## start RECORDS FOR THE EXERCISE

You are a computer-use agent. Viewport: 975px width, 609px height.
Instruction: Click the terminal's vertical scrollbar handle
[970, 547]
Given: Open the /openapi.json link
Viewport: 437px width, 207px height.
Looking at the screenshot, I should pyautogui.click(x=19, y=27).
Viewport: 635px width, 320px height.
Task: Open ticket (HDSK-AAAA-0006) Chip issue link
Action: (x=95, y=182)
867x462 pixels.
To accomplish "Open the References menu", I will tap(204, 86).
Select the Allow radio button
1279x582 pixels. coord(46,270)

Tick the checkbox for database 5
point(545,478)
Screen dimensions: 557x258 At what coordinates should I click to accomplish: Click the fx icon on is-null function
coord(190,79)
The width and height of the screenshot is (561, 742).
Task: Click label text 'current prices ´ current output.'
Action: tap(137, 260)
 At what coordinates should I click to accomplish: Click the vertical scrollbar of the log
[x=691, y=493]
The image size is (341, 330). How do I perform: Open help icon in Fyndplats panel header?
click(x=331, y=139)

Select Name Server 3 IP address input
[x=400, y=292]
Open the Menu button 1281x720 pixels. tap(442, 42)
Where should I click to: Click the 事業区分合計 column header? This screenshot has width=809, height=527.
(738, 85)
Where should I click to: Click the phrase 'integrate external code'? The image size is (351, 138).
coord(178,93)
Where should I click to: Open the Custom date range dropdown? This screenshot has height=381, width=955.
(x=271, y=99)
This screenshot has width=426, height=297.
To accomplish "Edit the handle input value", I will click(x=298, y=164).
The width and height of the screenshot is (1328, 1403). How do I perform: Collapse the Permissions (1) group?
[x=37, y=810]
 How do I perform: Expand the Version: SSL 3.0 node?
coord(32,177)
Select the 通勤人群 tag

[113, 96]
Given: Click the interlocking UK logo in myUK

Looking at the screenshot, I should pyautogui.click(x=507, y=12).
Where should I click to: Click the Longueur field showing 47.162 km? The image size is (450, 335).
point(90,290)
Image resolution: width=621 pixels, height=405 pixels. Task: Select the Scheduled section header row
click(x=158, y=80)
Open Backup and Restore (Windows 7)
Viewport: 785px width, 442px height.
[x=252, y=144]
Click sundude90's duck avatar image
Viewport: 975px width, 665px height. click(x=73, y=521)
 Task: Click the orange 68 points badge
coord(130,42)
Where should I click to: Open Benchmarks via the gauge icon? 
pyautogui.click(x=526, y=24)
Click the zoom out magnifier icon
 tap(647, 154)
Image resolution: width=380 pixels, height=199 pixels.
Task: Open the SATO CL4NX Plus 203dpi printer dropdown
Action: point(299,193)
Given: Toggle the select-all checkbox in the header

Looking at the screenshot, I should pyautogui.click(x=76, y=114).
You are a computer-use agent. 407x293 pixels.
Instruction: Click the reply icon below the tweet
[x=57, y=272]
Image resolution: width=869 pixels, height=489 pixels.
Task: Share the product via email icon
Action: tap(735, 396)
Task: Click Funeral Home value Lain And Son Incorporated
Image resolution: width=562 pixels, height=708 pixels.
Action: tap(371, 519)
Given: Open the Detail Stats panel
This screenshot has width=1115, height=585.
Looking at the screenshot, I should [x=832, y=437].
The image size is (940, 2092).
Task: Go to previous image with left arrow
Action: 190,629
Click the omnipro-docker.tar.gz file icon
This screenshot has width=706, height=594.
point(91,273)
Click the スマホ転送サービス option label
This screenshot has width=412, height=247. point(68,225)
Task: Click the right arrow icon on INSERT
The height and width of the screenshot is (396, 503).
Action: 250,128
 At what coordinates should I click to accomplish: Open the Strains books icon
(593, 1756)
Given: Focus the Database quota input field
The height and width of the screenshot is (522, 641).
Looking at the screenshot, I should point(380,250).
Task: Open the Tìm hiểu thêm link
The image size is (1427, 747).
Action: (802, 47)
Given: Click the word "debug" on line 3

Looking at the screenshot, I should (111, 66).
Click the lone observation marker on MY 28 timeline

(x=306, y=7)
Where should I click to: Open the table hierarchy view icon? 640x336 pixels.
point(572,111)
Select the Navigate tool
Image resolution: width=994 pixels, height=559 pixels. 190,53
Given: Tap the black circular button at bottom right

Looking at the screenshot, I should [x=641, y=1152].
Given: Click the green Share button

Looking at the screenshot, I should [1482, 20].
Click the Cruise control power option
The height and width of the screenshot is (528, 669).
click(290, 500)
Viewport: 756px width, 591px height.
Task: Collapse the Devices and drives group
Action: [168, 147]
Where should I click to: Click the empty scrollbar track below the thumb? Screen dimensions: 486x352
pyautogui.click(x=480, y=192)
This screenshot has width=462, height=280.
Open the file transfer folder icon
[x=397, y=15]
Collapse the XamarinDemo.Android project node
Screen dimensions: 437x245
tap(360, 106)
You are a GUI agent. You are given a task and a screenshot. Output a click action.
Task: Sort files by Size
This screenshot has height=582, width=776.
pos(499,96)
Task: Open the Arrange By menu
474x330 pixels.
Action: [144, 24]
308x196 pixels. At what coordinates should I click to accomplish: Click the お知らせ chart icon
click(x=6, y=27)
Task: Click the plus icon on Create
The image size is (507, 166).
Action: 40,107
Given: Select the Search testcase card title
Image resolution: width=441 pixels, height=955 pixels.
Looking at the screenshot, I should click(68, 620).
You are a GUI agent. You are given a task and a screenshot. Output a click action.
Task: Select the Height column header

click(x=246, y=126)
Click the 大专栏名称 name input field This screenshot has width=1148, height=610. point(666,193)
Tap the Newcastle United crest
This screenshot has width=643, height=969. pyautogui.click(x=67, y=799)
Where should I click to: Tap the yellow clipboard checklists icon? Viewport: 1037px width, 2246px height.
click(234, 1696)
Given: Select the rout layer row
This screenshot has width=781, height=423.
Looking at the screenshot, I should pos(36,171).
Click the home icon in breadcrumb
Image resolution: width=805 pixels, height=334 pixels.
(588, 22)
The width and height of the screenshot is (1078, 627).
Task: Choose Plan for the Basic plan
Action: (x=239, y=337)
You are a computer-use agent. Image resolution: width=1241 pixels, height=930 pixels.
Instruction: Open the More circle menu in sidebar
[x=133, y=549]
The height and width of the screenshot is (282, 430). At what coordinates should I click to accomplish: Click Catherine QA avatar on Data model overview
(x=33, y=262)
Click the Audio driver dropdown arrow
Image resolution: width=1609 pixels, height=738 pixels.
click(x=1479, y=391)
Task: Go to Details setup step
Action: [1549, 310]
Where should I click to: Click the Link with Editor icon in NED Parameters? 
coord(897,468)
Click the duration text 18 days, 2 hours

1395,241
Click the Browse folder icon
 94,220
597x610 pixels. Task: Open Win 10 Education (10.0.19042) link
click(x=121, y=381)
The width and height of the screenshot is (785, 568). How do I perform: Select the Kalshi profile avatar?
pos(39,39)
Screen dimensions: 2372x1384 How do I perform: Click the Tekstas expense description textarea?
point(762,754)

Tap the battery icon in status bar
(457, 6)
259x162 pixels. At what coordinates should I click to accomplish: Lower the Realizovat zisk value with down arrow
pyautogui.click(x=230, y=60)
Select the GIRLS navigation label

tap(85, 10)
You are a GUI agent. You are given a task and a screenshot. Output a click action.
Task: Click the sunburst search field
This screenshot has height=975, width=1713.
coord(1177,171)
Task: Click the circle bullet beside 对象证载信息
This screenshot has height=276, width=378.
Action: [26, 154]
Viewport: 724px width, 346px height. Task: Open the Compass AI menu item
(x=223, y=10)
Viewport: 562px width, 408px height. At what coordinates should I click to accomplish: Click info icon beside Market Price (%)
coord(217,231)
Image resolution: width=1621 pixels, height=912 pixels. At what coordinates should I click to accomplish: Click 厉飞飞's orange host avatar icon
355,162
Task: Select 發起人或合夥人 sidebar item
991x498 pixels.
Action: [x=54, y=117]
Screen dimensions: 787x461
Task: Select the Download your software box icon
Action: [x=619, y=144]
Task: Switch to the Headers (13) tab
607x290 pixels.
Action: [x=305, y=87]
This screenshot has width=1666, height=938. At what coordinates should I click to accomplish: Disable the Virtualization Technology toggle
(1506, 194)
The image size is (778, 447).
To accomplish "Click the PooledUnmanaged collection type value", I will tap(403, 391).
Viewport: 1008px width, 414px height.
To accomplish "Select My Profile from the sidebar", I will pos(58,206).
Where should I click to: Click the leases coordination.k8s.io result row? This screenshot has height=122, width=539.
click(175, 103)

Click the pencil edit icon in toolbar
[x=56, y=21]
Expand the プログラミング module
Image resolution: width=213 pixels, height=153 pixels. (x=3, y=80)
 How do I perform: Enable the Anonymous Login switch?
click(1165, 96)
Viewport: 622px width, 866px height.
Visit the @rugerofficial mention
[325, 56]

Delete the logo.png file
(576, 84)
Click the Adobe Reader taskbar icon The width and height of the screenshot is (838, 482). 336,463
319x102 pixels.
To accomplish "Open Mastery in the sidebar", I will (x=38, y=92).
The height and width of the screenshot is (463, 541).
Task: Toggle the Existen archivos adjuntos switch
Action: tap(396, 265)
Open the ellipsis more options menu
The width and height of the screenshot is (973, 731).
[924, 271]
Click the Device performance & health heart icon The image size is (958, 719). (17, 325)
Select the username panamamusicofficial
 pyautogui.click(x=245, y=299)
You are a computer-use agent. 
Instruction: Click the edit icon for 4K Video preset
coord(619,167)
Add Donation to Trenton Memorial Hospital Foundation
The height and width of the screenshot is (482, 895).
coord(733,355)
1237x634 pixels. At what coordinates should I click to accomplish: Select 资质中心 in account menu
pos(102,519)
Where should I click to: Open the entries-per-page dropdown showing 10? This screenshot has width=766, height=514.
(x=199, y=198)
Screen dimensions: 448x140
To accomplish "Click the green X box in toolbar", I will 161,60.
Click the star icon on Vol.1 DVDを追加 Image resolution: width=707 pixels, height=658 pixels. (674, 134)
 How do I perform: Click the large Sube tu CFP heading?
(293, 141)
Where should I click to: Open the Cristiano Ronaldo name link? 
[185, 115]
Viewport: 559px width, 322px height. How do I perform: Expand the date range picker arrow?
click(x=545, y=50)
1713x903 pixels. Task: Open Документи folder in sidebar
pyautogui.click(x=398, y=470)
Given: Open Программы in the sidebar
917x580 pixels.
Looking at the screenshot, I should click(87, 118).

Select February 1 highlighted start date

## end RECORDS FOR THE EXERCISE

WHAT TO PRODUCE: In the listing, rewrite everything from the line containing "Open the Menu" down to the line containing "Viewport: 975px width, 665px", replacing "Where should I click to" with "Where do I click to" throughout and leaving the rest unchanged. Give only those lines.

COMPLETE RESPONSE:
Open the Menu button 1281x720 pixels. tap(442, 42)
Where do I click to: Click the 事業区分合計 column header? This screenshot has width=809, height=527.
(738, 85)
Where do I click to: Click the phrase 'integrate external code'? The image size is (351, 138).
coord(178,93)
Where do I click to: Open the Custom date range dropdown? This screenshot has height=381, width=955.
(x=271, y=99)
This screenshot has width=426, height=297.
To accomplish "Edit the handle input value", I will click(x=298, y=164).
The width and height of the screenshot is (1328, 1403). How do I perform: Collapse the Permissions (1) group?
[x=37, y=810]
 How do I perform: Expand the Version: SSL 3.0 node?
coord(32,177)
Select the 通勤人群 tag

[113, 96]
Given: Click the interlocking UK logo in myUK

Looking at the screenshot, I should pyautogui.click(x=507, y=12).
Where do I click to: Click the Longueur field showing 47.162 km? The image size is (450, 335).
point(90,290)
Image resolution: width=621 pixels, height=405 pixels. Task: Select the Scheduled section header row
click(x=158, y=80)
Open Backup and Restore (Windows 7)
Viewport: 785px width, 442px height.
[x=252, y=144]
Click sundude90's duck avatar image
Viewport: 975px width, 665px height. click(x=73, y=521)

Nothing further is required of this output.